**TASK GOAL**
Copy out, without changes, the part of the material that opens with the line containing "In order to click on school-detail-item: Name: Hope" and closes with the line containing "section-header: 已装备道具 is", both of those lines included.

**Stored items**
▶
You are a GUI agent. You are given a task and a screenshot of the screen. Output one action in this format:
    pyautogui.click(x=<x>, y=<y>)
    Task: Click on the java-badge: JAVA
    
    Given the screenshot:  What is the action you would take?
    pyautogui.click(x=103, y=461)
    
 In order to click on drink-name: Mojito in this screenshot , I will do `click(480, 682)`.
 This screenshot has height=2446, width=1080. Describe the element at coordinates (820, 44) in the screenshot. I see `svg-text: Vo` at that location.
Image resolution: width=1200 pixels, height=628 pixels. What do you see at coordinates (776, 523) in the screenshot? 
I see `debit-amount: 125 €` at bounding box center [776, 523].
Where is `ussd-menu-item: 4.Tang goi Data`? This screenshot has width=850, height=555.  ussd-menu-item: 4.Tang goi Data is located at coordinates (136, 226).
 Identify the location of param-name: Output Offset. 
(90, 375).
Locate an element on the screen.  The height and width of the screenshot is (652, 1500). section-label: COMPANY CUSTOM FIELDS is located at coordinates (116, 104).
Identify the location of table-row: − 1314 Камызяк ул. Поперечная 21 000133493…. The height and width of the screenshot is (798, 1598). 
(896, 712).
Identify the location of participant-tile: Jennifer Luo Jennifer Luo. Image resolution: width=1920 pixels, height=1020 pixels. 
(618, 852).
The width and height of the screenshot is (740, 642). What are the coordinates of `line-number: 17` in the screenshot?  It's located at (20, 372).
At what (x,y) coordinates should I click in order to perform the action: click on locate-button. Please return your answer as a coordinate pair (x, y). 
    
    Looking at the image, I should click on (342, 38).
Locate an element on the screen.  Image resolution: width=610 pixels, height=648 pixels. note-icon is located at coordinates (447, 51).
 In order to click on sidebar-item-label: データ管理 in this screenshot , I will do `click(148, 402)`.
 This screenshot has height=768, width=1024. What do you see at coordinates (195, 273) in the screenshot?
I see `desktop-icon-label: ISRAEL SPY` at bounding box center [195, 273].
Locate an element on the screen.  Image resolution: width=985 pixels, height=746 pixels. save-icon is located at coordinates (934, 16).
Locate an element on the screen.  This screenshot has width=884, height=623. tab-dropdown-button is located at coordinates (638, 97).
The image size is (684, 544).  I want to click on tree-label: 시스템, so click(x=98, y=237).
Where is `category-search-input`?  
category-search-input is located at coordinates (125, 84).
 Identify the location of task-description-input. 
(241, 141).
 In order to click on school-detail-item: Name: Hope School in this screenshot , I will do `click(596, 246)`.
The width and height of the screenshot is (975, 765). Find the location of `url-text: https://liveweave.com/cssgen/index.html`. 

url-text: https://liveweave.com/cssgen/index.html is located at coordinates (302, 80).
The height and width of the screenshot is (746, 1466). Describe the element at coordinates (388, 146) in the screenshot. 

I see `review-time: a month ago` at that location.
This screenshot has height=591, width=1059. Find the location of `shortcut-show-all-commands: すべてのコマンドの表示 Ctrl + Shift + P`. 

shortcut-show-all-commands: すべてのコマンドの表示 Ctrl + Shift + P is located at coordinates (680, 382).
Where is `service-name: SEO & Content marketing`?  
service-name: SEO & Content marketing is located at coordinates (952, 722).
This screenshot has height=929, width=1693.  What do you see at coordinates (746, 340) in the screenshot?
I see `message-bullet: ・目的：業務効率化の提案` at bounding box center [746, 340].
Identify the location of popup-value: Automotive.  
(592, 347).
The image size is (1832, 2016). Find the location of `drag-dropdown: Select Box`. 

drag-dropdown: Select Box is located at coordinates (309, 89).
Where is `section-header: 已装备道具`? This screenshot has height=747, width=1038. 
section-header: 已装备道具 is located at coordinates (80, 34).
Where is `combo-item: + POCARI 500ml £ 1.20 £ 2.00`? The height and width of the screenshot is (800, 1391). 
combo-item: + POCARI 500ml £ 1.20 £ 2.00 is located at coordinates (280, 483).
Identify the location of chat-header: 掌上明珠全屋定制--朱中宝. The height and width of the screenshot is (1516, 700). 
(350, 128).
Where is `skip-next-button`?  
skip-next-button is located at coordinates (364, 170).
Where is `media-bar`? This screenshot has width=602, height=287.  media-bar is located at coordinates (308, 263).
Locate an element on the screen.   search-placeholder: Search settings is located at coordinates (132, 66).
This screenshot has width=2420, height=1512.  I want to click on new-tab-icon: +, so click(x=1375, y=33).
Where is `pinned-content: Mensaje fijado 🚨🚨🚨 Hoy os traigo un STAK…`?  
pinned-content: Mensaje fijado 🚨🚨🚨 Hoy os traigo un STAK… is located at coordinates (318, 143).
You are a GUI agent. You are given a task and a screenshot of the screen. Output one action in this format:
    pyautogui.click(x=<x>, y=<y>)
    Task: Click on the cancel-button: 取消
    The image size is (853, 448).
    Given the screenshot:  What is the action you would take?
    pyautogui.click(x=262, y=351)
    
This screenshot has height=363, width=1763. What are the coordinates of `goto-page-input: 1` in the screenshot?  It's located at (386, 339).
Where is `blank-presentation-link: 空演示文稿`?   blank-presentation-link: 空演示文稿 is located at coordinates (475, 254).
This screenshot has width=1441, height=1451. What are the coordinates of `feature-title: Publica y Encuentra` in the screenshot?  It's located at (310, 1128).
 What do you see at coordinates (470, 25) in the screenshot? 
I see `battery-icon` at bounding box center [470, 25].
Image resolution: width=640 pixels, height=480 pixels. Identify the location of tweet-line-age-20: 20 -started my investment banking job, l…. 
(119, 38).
◀
**SOLVED EXERCISE**
 In order to click on school-detail-item: Name: Hope School in this screenshot , I will do `click(596, 246)`.
The width and height of the screenshot is (975, 765). Find the location of `url-text: https://liveweave.com/cssgen/index.html`. 

url-text: https://liveweave.com/cssgen/index.html is located at coordinates (302, 80).
The height and width of the screenshot is (746, 1466). Describe the element at coordinates (388, 146) in the screenshot. 

I see `review-time: a month ago` at that location.
This screenshot has height=591, width=1059. Find the location of `shortcut-show-all-commands: すべてのコマンドの表示 Ctrl + Shift + P`. 

shortcut-show-all-commands: すべてのコマンドの表示 Ctrl + Shift + P is located at coordinates (680, 382).
Where is `service-name: SEO & Content marketing`?  
service-name: SEO & Content marketing is located at coordinates (952, 722).
This screenshot has height=929, width=1693.  What do you see at coordinates (746, 340) in the screenshot?
I see `message-bullet: ・目的：業務効率化の提案` at bounding box center [746, 340].
Identify the location of popup-value: Automotive.  
(592, 347).
The image size is (1832, 2016). Find the location of `drag-dropdown: Select Box`. 

drag-dropdown: Select Box is located at coordinates (309, 89).
Where is `section-header: 已装备道具`? This screenshot has height=747, width=1038. 
section-header: 已装备道具 is located at coordinates (80, 34).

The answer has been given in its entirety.